Dense irregular c.t. takes on a more organized appearance in the perichondrium, periosteum, and perineurium. Look at slide 47 (trachea) for an example of perichondrium surrounding a C-shaped ring of cartilage which you may need assistance today in identifying. Collagen here appears regularly oriented, but in fact runs in two directions as a meshwork covering the surface of the cartilage. Further from the cartilage, and forming the cut surface of the trachea, the collagen becomes more randomly-oriented. It is classified as dense irregular c.t. in both locations, thus you can appreciate that categorization of this type of c.t. requires (1) a sufficiently low magnification to see relationships, and (2) an understanding of the appearance of bone, cartilage and nerve with its associated periosteum, perichondrium, and perineureum, respectively.

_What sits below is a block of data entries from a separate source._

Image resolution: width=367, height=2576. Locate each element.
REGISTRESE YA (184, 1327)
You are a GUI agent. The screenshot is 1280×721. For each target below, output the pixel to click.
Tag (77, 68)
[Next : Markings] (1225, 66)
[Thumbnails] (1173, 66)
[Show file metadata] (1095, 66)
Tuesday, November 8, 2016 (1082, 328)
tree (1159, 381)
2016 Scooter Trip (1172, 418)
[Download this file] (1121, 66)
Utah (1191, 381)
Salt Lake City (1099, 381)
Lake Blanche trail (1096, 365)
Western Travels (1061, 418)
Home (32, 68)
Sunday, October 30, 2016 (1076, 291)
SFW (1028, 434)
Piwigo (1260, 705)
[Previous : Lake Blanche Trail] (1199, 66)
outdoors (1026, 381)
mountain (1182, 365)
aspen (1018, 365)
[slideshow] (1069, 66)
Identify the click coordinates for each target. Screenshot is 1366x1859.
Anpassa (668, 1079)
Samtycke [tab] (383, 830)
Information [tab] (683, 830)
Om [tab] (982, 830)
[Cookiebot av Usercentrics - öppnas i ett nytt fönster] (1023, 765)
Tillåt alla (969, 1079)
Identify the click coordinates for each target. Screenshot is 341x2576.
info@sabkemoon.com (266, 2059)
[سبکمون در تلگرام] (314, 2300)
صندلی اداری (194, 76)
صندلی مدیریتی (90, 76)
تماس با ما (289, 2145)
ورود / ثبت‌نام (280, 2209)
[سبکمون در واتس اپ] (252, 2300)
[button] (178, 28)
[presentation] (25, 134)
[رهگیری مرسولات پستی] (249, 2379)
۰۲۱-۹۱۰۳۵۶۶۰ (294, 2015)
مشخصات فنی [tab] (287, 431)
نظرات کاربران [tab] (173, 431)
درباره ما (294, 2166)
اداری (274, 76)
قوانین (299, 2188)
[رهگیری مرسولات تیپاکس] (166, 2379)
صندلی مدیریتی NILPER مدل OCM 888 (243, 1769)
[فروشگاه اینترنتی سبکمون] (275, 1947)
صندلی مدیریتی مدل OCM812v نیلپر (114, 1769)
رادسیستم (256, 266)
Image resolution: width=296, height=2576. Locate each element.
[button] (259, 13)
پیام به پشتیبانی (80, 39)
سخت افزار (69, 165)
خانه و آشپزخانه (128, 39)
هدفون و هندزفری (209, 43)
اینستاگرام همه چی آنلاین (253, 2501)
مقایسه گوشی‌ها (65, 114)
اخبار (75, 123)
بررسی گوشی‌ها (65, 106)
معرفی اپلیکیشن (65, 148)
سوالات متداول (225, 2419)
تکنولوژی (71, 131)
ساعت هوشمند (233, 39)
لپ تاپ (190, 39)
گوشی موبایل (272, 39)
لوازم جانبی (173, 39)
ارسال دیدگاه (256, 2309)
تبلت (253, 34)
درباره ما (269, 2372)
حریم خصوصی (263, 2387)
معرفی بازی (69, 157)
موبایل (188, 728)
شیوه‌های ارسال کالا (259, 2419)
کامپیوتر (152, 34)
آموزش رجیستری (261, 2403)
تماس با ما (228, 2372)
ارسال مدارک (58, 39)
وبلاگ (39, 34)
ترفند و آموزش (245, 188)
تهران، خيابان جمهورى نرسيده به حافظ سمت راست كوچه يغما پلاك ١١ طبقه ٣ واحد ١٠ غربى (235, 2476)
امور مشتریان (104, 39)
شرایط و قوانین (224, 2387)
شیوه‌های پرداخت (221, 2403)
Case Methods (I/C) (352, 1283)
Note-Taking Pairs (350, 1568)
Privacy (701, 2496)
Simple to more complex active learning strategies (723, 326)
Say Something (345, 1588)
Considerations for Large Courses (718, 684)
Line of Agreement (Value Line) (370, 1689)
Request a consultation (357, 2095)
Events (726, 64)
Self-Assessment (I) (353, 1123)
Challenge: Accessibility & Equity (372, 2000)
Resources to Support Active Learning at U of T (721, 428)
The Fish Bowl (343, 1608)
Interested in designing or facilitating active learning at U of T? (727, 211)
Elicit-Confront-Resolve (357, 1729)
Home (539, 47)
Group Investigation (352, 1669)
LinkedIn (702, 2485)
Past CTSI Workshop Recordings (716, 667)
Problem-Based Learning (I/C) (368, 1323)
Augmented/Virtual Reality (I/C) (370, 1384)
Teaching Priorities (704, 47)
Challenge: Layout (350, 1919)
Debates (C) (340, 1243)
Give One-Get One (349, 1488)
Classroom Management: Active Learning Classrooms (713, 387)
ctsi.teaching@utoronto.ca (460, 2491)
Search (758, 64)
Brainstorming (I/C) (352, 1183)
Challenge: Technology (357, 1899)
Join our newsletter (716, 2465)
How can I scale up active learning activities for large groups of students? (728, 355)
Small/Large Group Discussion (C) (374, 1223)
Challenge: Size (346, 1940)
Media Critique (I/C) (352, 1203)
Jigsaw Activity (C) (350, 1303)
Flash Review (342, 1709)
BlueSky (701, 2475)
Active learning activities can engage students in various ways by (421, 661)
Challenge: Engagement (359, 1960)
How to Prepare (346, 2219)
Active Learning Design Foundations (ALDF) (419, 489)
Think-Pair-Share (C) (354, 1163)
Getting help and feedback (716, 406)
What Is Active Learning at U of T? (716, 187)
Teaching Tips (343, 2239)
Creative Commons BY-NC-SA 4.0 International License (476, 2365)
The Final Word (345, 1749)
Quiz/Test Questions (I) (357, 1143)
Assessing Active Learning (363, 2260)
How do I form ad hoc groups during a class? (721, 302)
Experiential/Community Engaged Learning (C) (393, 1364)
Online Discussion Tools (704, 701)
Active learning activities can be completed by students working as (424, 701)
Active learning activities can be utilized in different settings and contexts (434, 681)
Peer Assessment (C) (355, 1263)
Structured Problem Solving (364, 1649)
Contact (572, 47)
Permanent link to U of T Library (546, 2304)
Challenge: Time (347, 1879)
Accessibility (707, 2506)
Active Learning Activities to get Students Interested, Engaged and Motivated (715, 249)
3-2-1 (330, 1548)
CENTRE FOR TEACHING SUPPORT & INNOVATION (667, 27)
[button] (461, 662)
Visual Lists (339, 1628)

DENSE REGULAR C.T. This c.t. consists primarily of collagen fibers oriented in one direction only, as exemplified by tendons. A good example may be seen in slide 6 (finger joint). Tendon appears as regularly and closely packed parallel fibers inserting near the articular surface of the bone. The fibroblast nuclei appear as black, elongated wavey lines between collagen bundles. Also you can use this slide to see more dense irregular c.t. in the form of periosteum. Have your lab instructor verify your identification of periosteum and tendon, as they appear very similar and require experience to distinguish.

FIBERS
As you now know, collagen can be seen easily with H&E as eosinophilic fibers and bundles.

Elastic is most easily identified when a specific stin such as aldehyde fuchsin is used. Look for elastic laminae or plates as darkly staining, circumferentially-priented lines composing much of the inner wall of the aorta (slide 96). Elastic also occurs as fibers, seen as in the matrix of elastic cartilage of the external ear (slide 100).

Reticular fibers are revelaed most clearly with silver stain in slide 191 (spleen). Look for very think black fibers of varying lengths throughout the tissue.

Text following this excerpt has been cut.